“Devo estar chegando perto do centro da Terra. Deixe ver: deve ter sido mais de seis mil quilômetros, por aí...” (como se vê, Alice tinha aprendido uma porção de coisas desse tipo na escola, e embora essa não fosse uma oportunidade lá muito boa de demonstrar conhecimentos, já que não havia ninguém por perto para escutá-la, em todo caso era bom praticar um pouco) “... sim, deve ser mais ou menos essa a distância... mas então qual seria a latitude ou longitude em que estou?” (Alice não tinha a menor ideia do que fosse latitude ou longitude, mas achou que eram palavras muito imponentes).
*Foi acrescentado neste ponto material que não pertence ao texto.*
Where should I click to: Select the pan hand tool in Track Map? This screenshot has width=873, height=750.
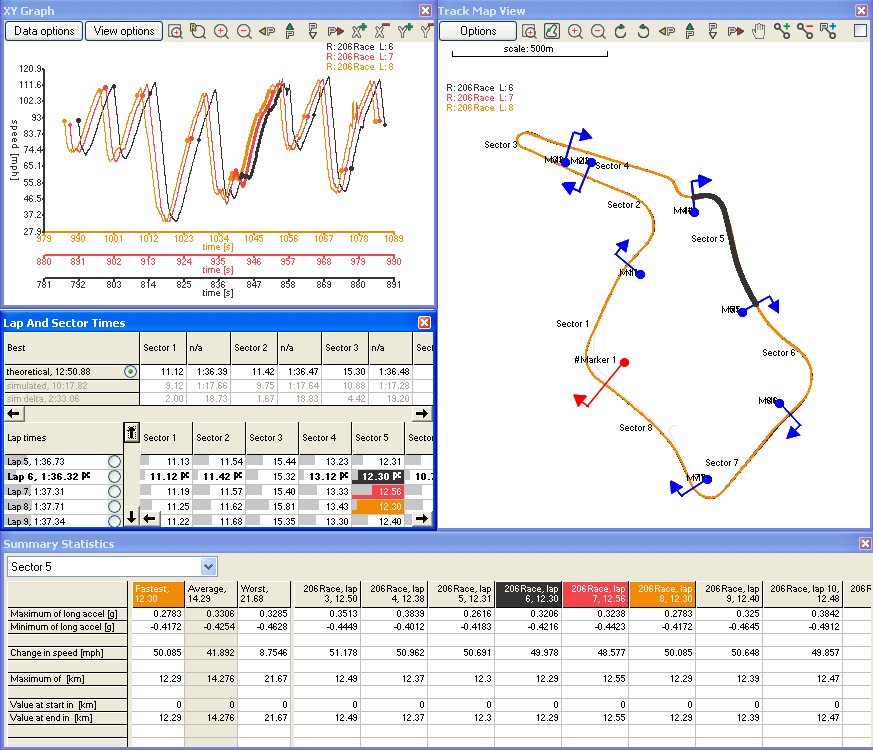click(759, 31)
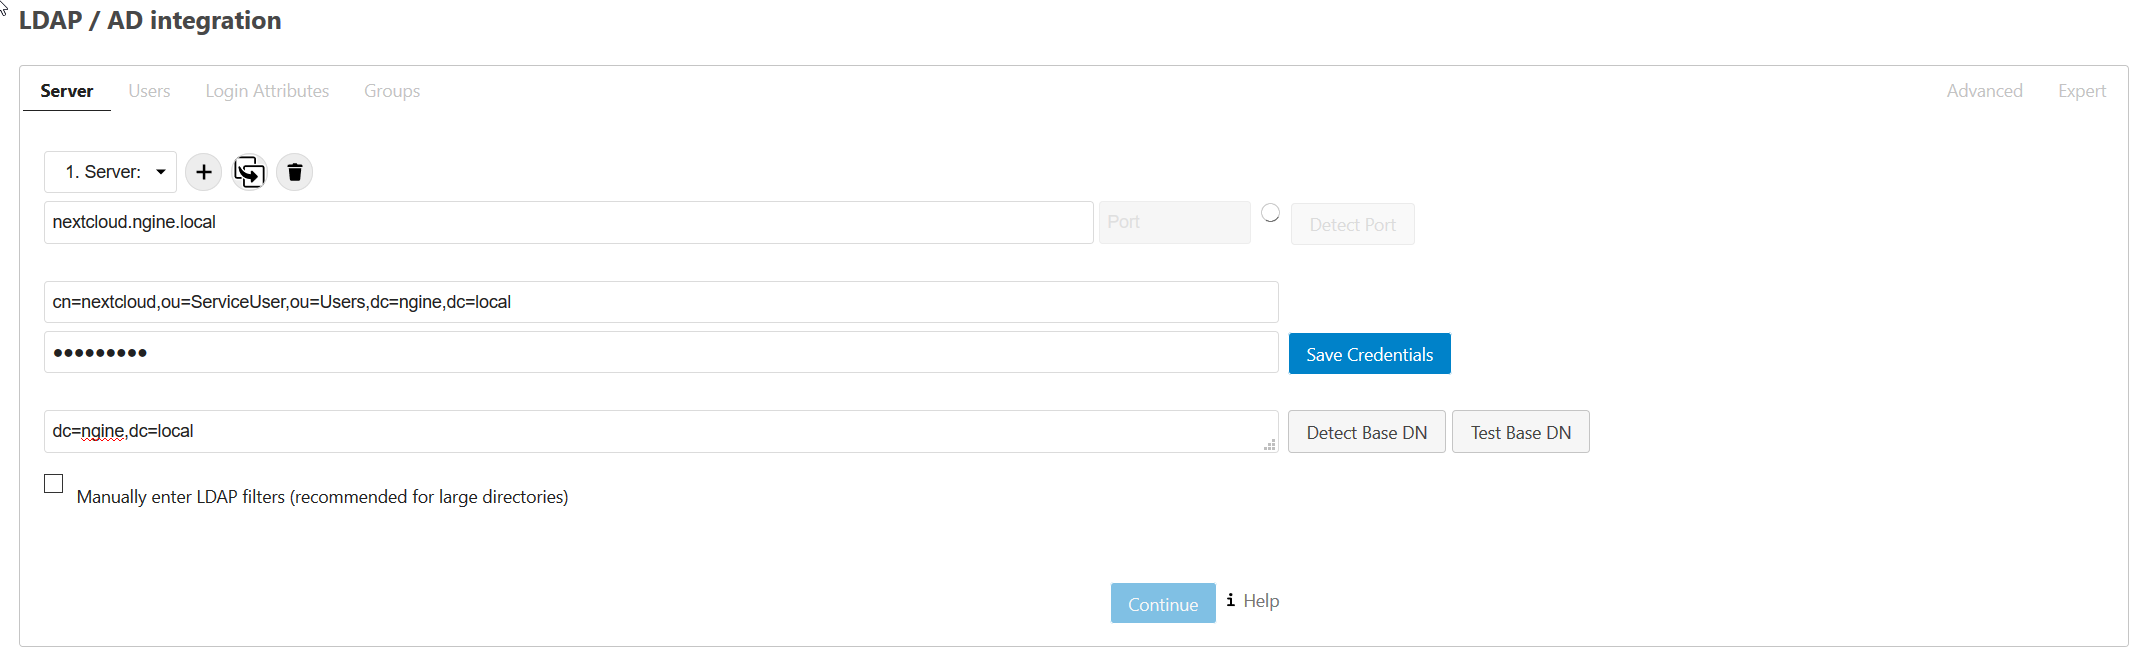
Task: Open the Advanced settings tab
Action: [x=1984, y=91]
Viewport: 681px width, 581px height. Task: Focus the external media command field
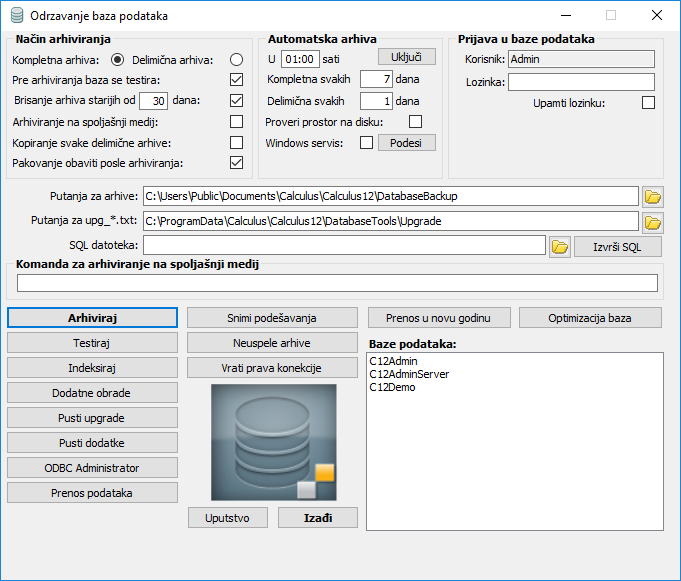[x=337, y=283]
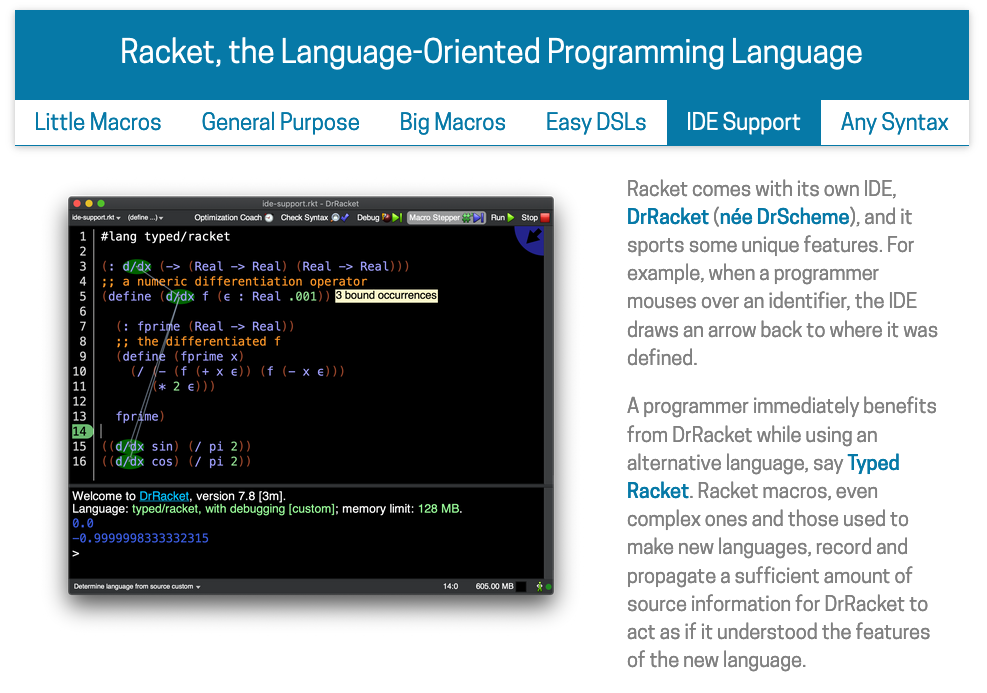Open the née DrScheme link
Viewport: 987px width, 693px height.
pyautogui.click(x=798, y=217)
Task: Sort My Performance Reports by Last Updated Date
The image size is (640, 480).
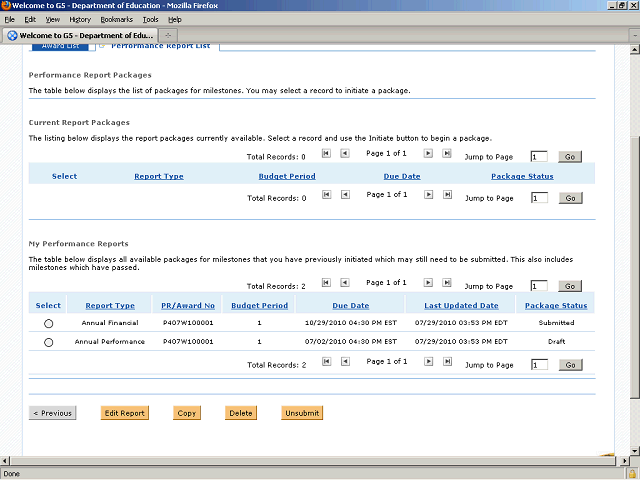Action: pos(461,305)
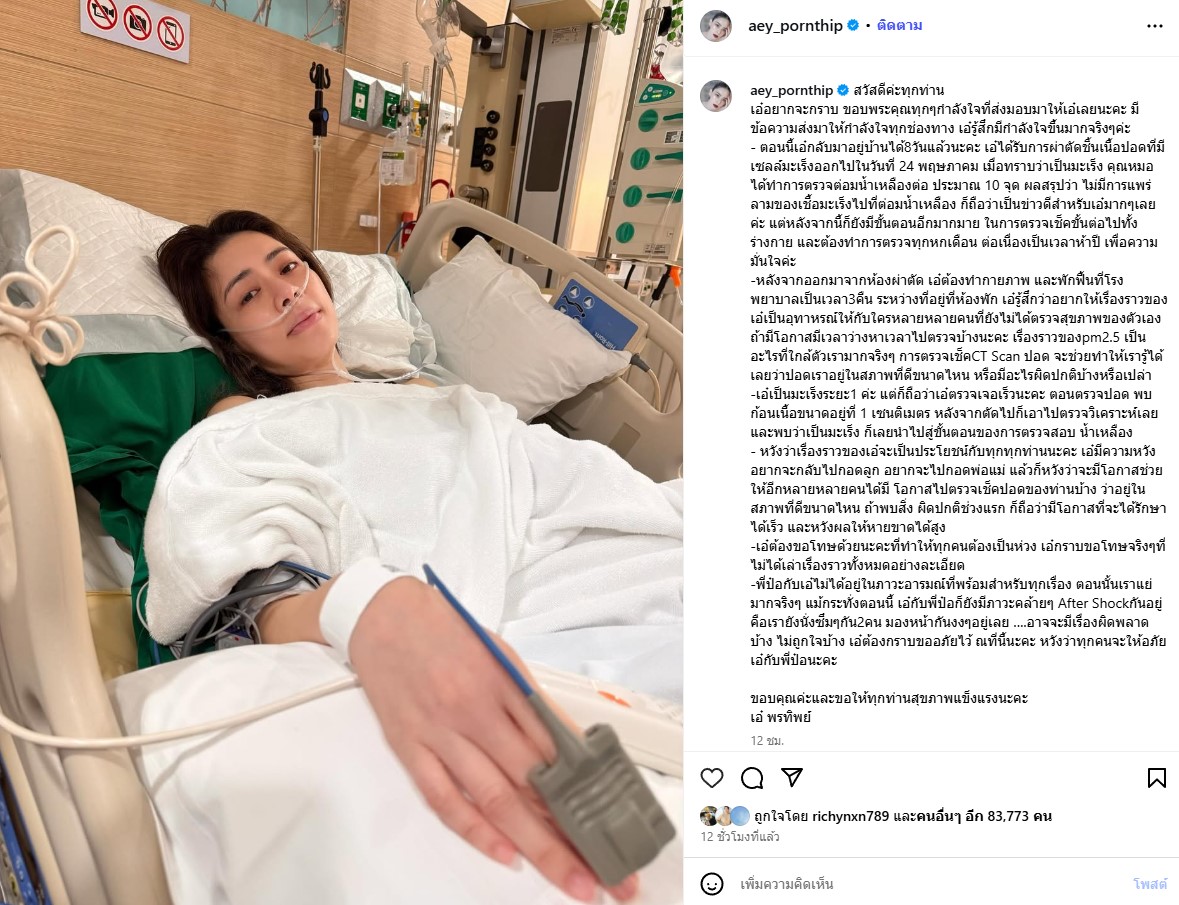This screenshot has width=1179, height=905.
Task: Save post with bookmark icon
Action: pyautogui.click(x=1156, y=778)
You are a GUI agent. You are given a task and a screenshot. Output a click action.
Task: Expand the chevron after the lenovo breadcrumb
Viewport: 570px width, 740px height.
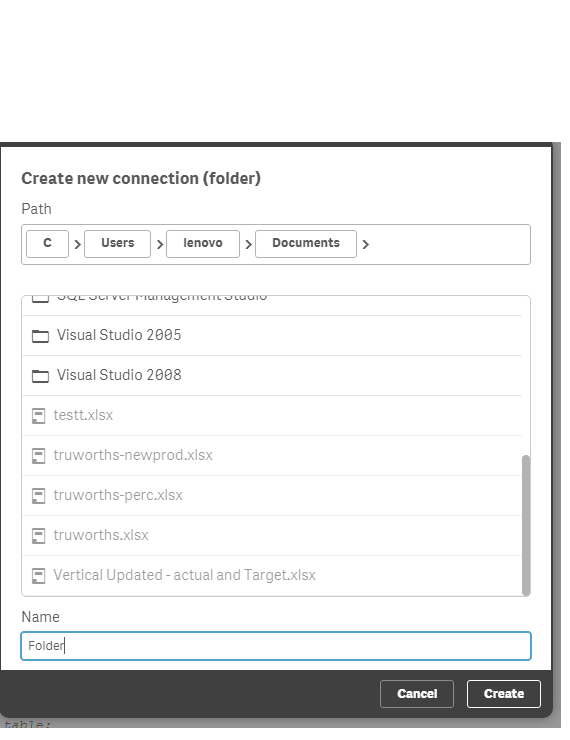tap(248, 244)
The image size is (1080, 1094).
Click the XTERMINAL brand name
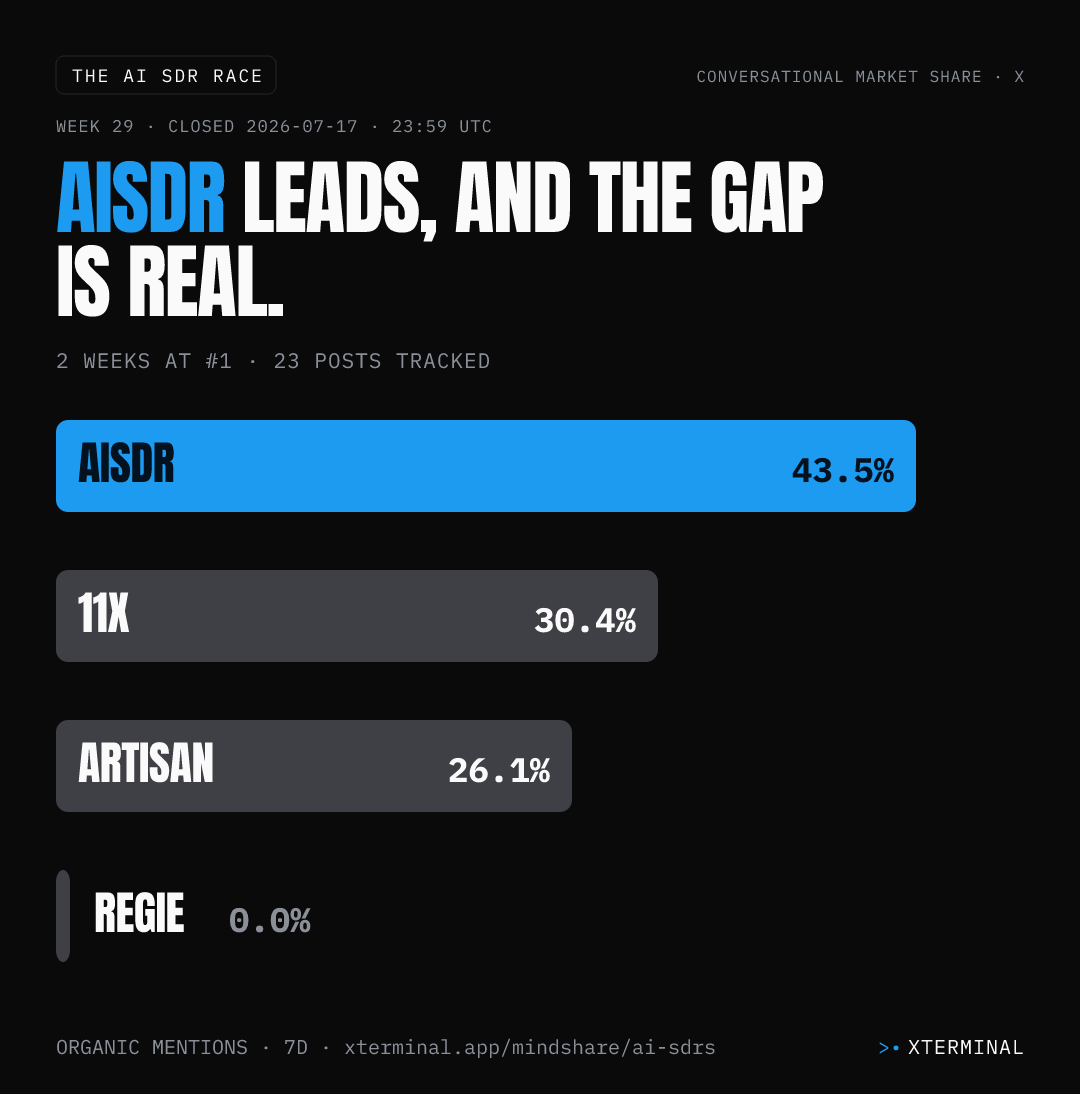coord(966,1047)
CARROLL, L. Aventuras de Alice: no País das Maravilhas, Através do Espelho e outros textos.
São Paulo: Summus, 1980.

O texto descreve uma confusão da personagem em relação

  • a

    ao tipo de projeção cartográfica. 

  • b

    aos contornos dos fusos horários. 

  • c

    à localização do norte magnético. 

  • d

    aos referenciais de posição relativa. 

  • e

    às distorções das formas continentais.

Alice, que “não tinha a menor ideia do que era latitude ou longitude”, como afirma o excerto, confunde os referenciais de posição relativa - isto é, aqueles que são utilizados como referenciais cartográficos - enquanto cai dentro da toca do coelho.